- Texto
++++++++++++++++++++

A DERRUBADA DO GLOBO

Estávamos chegando no final das ferias de julho e, como era de costume, as noitadas de conversas fora no Jardim Jacaré com a turma de amigos e colegas, transformava-se em um dos programas mais deliciosos que tínhamos em Santa Maria da vitória.

O jardim Jacaré era uma espécie de tribuna, palcos, capítulos de romances, ou talvez até de novelas, tamanha era a quantidade de eventos que sempre aconteciam nesta praça famosa. Era a apoteose dos desfiles de sete de setembro. Foi nele que Clodomir Morais foi recepcionado e fez o seu discurso histórico para a nossa juventude. Ali muitos casais se enamoraram e montaram as suas famílias casando-se. Havia uma peculiaridade que reputo muita engraçada: Existiam casais que só namoravam em um determinado lugar do jardim, tanto no Jacaré como na Pracinha onde estava a estátua do primeiro remeiro que chegou a Santa Maria. Todos nós respeitávamos esses,"territórios demarcados" e sempre os deixávamos livres.

Ali na praça do réptil, como publicou em uma crônica, o Poeta Novais neto, fazíamos mesas redondas de futebol, filmes,da vida dos outros, rodas de anedotas, discussões politicas, discussões sobre notícias, além de nos encantarmos com o barulho sonoro das águas do Corrente, podendo ver as estrelas e a lua cortando o céu noturno da cidade.

++++++++++++++++++++

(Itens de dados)
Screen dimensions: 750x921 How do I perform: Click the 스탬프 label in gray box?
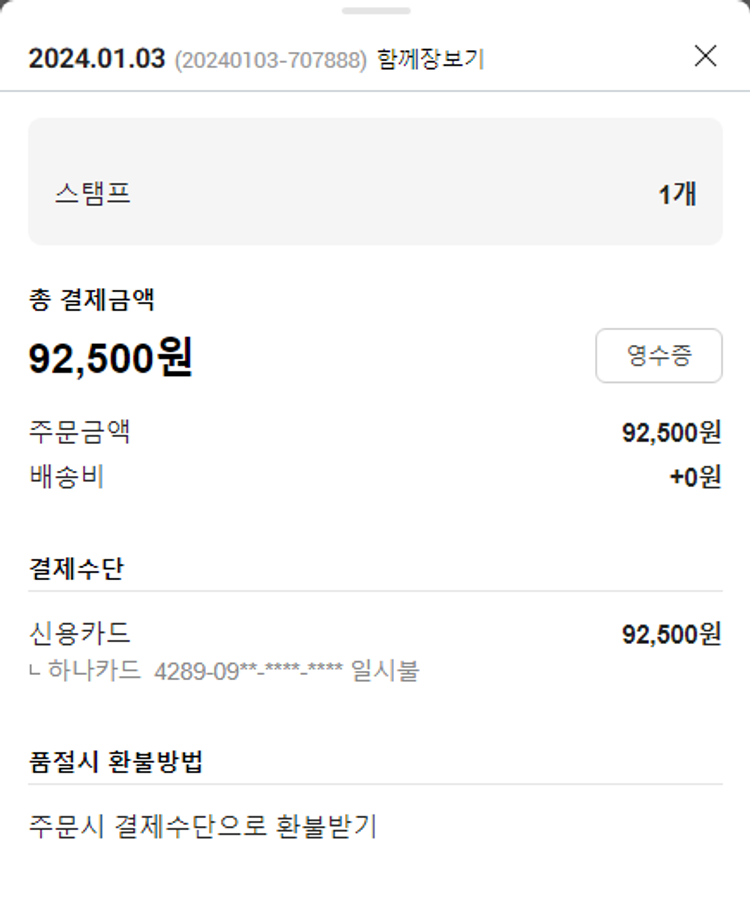(93, 193)
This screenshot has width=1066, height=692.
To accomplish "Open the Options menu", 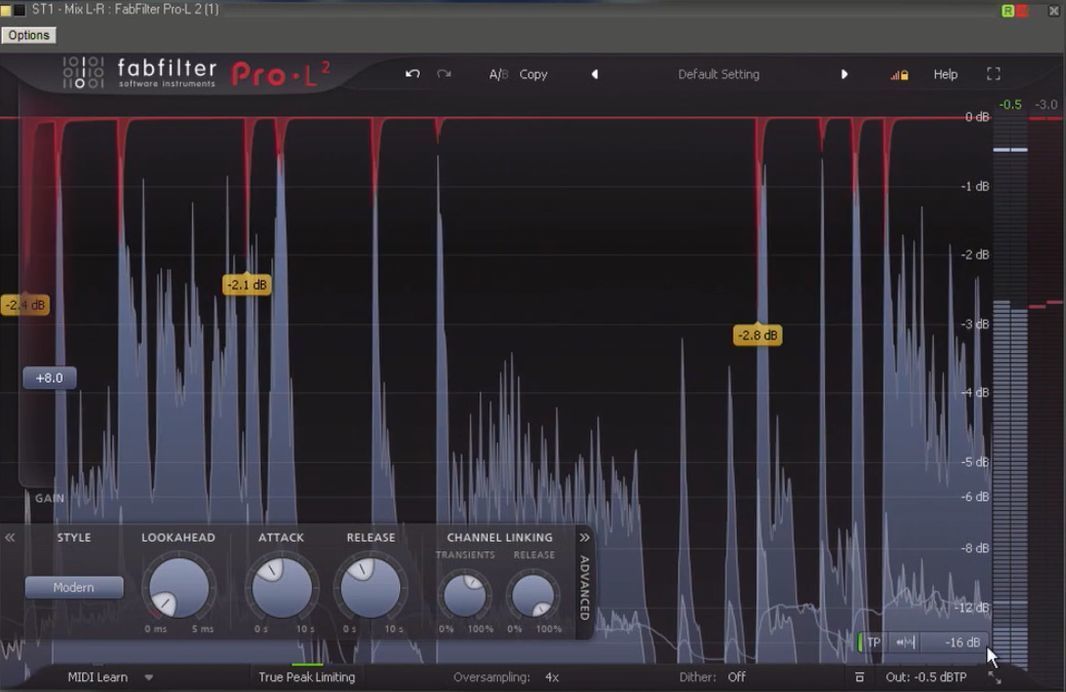I will pyautogui.click(x=29, y=35).
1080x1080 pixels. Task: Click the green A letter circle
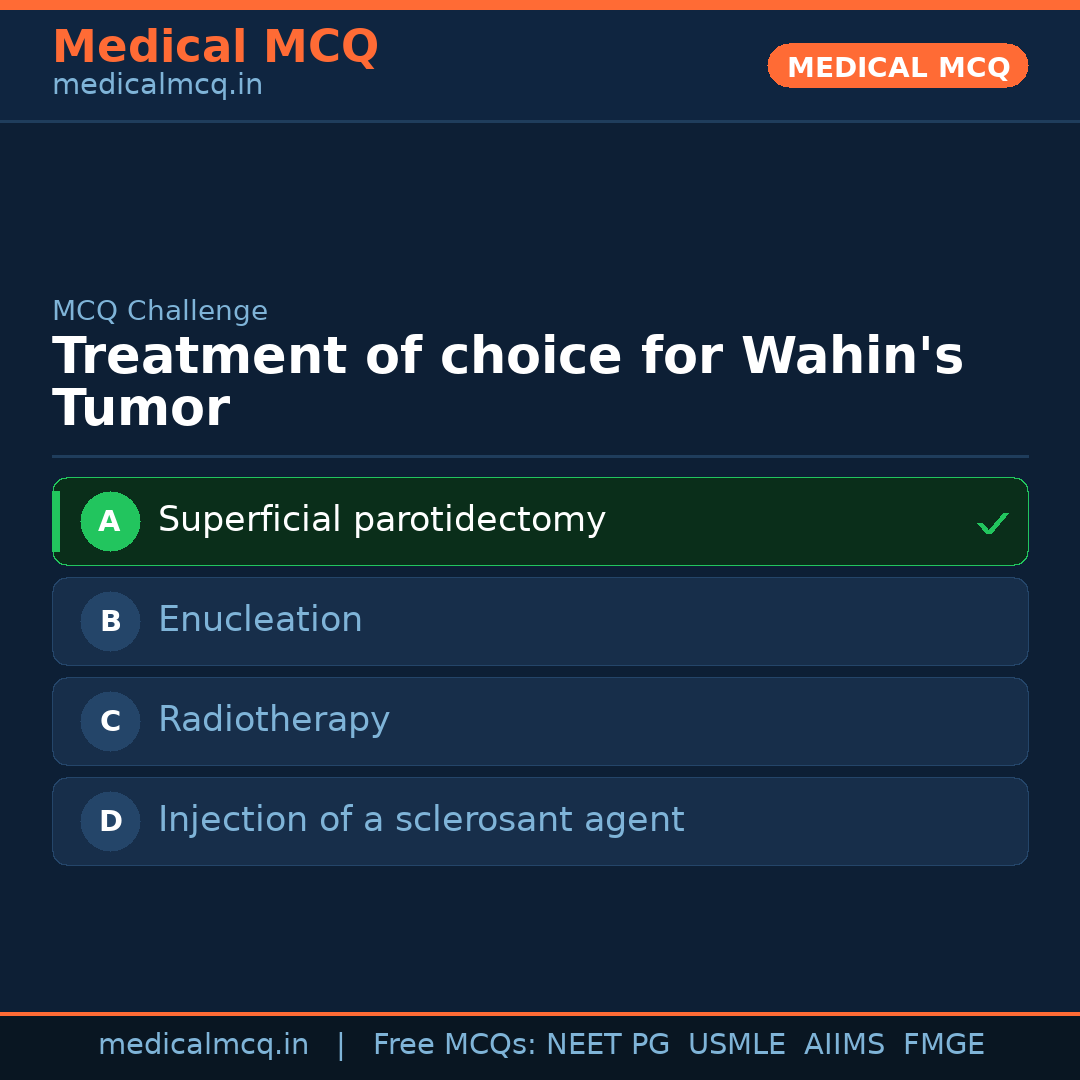[x=110, y=521]
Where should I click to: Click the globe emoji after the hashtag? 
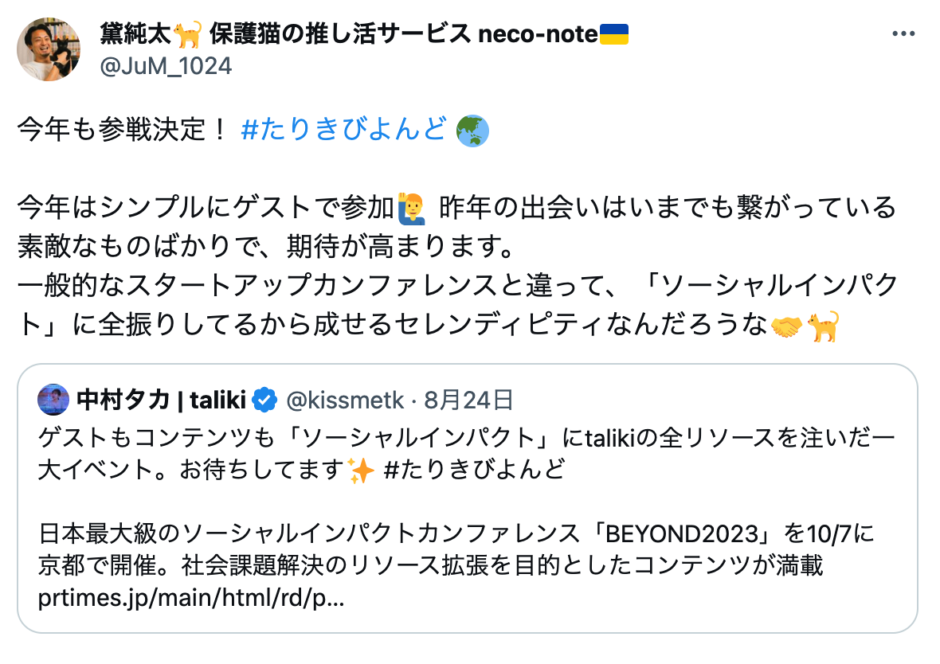coord(470,130)
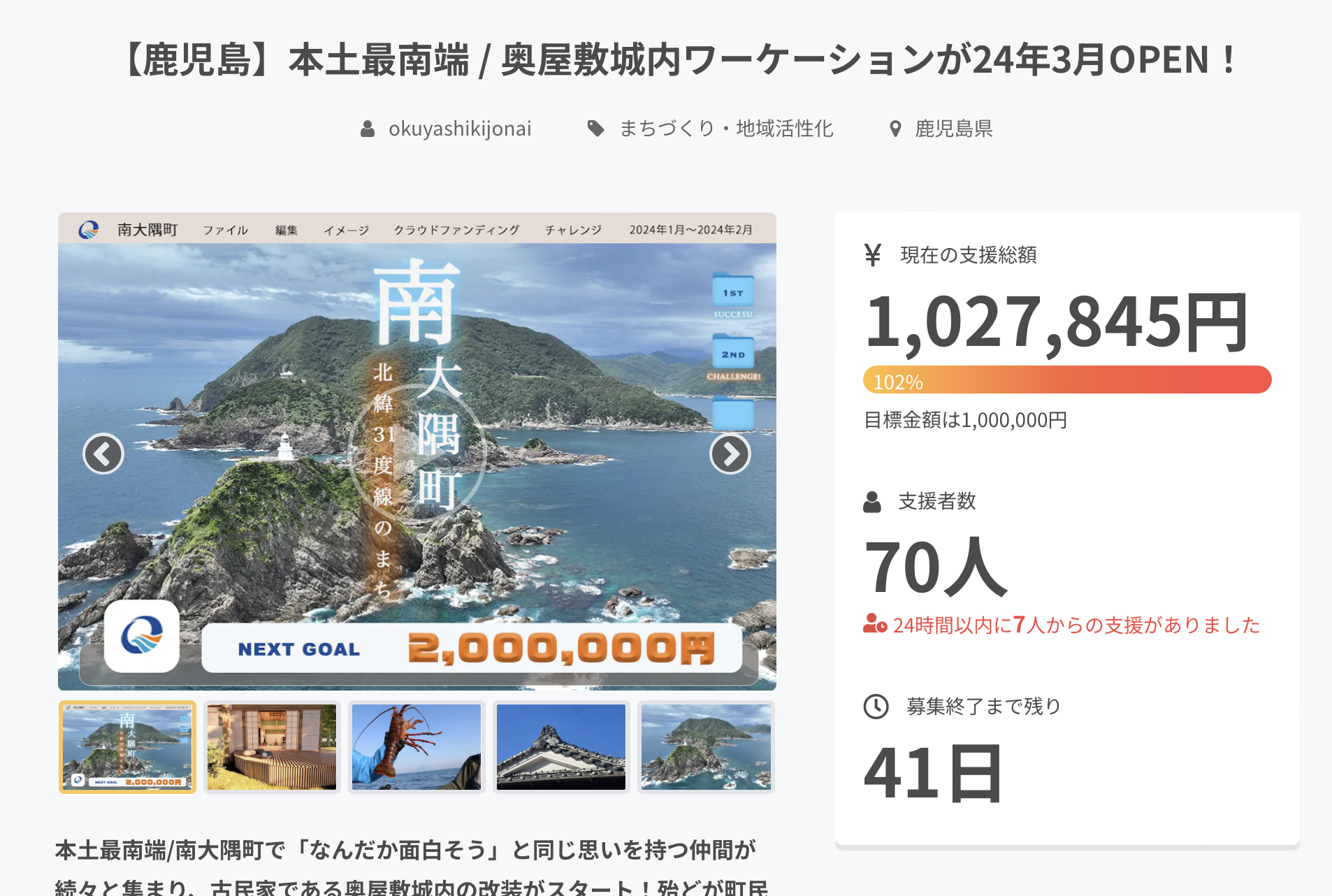Click the yen icon beside 現在の支援総額

(x=872, y=255)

++++++++++++++++++++

- Orientação A
Traduza para o inglês esta frase do texto sobre o Jardim Jacaré: "Ali muitos casais se enamoraram e montaram as suas famílias casando-se."
- Orientação B
Prossiga o texto sobre o Jardim Jacaré a partir da última frase apresentada.

- Resultado final A
There, many couples fell in love and started their families by getting married.

- Resultado final B
Hoje a praça está modernizada. Nem a conheço. Só por fotos. está linda, moderna, glamorosa mas acredito eu que, embora fazendo parte da festa do centenário da cidade, o antigo Jacaré tem mais história, tem tradição, e não haverá versão nova que derrubará as páginas escritas na praça do Réptil.

Pois é. Foi em uma dessas noitadas das férias de julho, já no seu término, mais precisamente em uma sexta feira, no canto da praça que fica à frente do riacho, do lado esquerdo de quem vai para o mercado, oposto ao lado que beira o cais, bem de frente da casa de Belaísio que também é de esquina. Beirando o muro do riacho, do lado da ponte de acesso à rua de cima, havia uma banca de revistas que outrora pertenceu ao Palito( Palito era o antigo motorista do tenente Raimundo e por ser bem magro, ganhou este apelido) mas que naquele dia pertencia a um guarda de segurança do Banco do Brasil.

Nesta sexta feira à noite, o Jair, tio de Norma, esposa de Jairo, estava na banca conversando com o proprietário que era seu amigo. Jair também, se não estou enganado, foi guarda do BB, mas naquele momento era fiscal da prefeitura, e para a nossa infelicidade justo naquela sexta feira lá estava ele com o seu radar natural em forma.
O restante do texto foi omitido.